Fortunately for the employer, a direct lawsuit by an employee will in many (if not most) cases, be prohibited by workers’ compensation law. Injuries incurred on the job are typically compensable only through the workers’ compensation system. The employee cannot usually sue the employer for those injuries, even if he or she did not actually receive workers’ compensation benefits.
However, employers should be aware of another possible type of suit arising from an employee’s exposure to pathogens—a secondary exposure, or “take-home,” claim. In other words, even if the employee themselves cannot sue, an infected member of the employee’s household might try to hold the employer responsible for their illness. The recent lawsuit against Amazon alleged, in part, that working conditions in its facilities posed a threat not only to employees but their families.
Take-home claims are well-established in other areas of law, particularly in asbestos litigation. Courts have generally rejected the argument that employers have a duty of care only to their employees and not to an employee’s family. The prevailing rule in most jurisdictions is that an employer may be liable for secondary exposures if it was reasonably foreseeable that its employees might carry a disease-causing agent home and expose others sufficiently to cause illness. In order to win a take-home case, a plaintiff would have to prove several facts:
THAT THE EMPLOYEE WAS EXPOSED TO THE VIRUS AT WORK
Difficult to prove, as noted above, but certainly possible.
THAT THE FAMILY MEMBER WAS EXPOSED TO THE VIRUS AT HOME VIA THE EMPLOYEE
Not very difficult to prove, and almost a given;
THAT THE EMPLOYER WAS NEGLIGENT IN TAKING PRECAUTIONS AGAINST EXPOSING ITS EMPLOYEES TO THE VIRUS
This will depend on the precautions taken;
THAT THE EMPLOYER’S NEGLIGENCE CAUSED THE EMPLOYEE TO BE EXPOSED AND BRING THE VIRUS HOME
This will depend on other potential sources of exposure outside the workplace; and
THAT THE FAMILY MEMBER’S ILLNESS RESULTED FROM CONTACT WITH THE EMPLOYEE
As with the previous point, this will depend on potential sources of exposure other than the employee.
If a take-home suit is filed, the employer may have several defenses. For example, a business might show that the family member more likely caught COVID-19 from a source other than the employee, or that the employee did not take reasonable precautions against spreading the disease when returning home from work. The many possible sources of exposure in our society make the former defense particularly potent.

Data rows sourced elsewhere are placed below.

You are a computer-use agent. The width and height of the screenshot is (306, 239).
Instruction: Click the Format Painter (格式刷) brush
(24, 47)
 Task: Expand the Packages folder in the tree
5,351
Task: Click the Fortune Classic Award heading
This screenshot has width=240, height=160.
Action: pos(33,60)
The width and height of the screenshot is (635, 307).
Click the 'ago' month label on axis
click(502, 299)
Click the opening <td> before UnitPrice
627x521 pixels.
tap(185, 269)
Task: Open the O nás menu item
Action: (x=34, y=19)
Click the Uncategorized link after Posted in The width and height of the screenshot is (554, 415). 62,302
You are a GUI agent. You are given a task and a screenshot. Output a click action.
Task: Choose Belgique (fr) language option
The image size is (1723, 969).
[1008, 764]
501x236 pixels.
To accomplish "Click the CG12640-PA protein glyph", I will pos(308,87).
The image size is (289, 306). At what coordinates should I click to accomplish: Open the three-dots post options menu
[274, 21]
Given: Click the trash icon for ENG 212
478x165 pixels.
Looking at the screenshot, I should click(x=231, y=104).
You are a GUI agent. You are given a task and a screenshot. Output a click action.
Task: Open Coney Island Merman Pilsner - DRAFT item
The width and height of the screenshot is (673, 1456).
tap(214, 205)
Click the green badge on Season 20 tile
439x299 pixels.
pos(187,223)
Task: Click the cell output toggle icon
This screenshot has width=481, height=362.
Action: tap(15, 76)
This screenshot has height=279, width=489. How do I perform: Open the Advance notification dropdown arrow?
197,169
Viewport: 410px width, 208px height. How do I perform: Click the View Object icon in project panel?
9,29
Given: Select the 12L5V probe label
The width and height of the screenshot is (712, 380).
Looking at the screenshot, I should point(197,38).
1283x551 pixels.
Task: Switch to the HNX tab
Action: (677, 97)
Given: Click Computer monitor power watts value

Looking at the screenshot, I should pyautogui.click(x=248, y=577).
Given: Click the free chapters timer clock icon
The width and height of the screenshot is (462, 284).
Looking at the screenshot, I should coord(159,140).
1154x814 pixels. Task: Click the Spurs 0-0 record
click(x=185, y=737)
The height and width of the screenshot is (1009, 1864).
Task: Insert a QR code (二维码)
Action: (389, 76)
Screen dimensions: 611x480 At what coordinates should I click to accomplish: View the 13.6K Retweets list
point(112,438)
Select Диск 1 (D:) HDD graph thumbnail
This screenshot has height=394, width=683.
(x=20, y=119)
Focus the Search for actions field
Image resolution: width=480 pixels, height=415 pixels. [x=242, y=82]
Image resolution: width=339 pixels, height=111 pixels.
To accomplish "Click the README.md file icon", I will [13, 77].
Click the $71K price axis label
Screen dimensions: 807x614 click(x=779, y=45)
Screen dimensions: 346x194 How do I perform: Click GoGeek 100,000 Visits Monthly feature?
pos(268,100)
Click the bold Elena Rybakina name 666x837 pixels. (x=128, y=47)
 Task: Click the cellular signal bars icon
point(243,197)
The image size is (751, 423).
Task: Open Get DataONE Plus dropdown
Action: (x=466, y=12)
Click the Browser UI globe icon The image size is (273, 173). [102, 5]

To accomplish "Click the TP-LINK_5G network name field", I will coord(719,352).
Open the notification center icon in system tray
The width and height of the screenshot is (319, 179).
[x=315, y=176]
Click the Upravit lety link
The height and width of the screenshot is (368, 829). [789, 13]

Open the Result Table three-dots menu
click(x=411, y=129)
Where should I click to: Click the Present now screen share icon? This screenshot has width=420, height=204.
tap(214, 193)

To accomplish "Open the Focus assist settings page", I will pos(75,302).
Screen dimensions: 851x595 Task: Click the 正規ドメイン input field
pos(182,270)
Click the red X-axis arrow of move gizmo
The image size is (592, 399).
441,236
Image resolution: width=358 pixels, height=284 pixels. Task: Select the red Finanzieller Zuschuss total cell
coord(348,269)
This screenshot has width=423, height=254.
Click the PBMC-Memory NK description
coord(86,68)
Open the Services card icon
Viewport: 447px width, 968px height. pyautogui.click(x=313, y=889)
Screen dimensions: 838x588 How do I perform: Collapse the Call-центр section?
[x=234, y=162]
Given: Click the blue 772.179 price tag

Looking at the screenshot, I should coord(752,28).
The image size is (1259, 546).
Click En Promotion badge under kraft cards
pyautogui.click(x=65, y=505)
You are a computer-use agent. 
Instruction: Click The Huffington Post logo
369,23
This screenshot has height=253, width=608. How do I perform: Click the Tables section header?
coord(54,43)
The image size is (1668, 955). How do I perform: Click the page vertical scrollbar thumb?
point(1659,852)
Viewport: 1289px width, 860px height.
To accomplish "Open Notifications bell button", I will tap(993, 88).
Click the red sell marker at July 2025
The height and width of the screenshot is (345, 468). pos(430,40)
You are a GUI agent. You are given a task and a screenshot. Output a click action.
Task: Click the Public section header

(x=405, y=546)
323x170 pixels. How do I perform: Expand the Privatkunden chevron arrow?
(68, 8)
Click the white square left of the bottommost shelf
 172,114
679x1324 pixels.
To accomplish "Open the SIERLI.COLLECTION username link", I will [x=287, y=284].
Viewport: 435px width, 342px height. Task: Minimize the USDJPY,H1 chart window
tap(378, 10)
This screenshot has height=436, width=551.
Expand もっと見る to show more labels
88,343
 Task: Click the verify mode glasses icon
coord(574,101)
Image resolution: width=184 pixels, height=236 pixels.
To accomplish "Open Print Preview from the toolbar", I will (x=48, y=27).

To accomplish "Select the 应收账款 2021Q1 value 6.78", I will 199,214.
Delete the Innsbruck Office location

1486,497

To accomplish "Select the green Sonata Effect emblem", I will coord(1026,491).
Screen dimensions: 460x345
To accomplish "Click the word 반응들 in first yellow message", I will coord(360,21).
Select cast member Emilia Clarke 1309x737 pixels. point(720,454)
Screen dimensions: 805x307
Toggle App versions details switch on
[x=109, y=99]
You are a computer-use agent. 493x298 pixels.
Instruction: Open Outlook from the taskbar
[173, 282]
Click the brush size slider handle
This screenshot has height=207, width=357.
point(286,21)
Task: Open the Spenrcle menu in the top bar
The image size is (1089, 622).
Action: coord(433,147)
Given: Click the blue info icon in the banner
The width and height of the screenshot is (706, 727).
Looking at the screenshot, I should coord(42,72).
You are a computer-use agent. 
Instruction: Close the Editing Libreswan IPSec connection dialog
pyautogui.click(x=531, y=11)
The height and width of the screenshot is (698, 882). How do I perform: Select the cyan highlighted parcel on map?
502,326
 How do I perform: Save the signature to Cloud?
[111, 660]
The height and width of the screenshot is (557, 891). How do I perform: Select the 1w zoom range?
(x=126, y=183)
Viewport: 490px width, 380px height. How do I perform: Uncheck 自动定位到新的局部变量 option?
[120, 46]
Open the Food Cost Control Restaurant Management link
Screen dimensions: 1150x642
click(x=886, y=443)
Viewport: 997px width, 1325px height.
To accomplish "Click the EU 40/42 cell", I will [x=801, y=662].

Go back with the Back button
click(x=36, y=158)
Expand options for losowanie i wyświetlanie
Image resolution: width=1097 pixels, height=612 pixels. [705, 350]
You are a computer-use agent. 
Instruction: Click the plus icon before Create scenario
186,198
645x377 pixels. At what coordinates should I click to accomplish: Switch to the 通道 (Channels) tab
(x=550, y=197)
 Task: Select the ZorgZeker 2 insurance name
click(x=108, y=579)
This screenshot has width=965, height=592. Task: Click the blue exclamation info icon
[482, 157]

Pandemic take-home cases will not be easy for plaintiffs to win. In particular, the causation element—proving that a particular business was the source of the exposure that caused a person’s illness—will be challenging. However, an employee who can show that they worked under difficult conditions might be able to convince a jury to overcome scientific doubt about causation, especially in an atmosphere of fear over the grave consequences that can befall someone who has contracted COVID-19. And one should always keep in mind that lawsuits remain easy to start, even if they are not easy to win.
For that reason, the best step a business can take to protect against COVID-19 take-home claims is to be proactive and diligent in protecting its own workforce. An employer doing its best to make its workplace safe will be less likely to be the target of an opportunistic plaintiff’s lawyer in the aftermath of the pandemic. Sound infection-control practices will defeat one legal element of the claim (negligence) and create doubt on another (causation). In addition to standard disinfection and vector-control practices, employers should consider taking steps such as:
- Providing uniforms or other clothing to be worn only in the workspace, or encouraging employees to wear work-specific clothing;
- Providing time and space for employees to change clothes before and after shifts;
- Giving employees information about household transmission and suggesting ways to minimize spread in the home;
- Encouraging employees to share information on where outside of work they and their families are spending time, so that other potential sources can be identified if a family member falls ill;
- Taking notice of significant transmission hotspots in the area so that they can be investigated as alternative sources in the event of litigation.
Employers who take risks to their employees seriously are the most successful in defending take-home cases. A few simple additional steps can reduce the risk of being held responsible for an employee’s immediate family member becoming ill.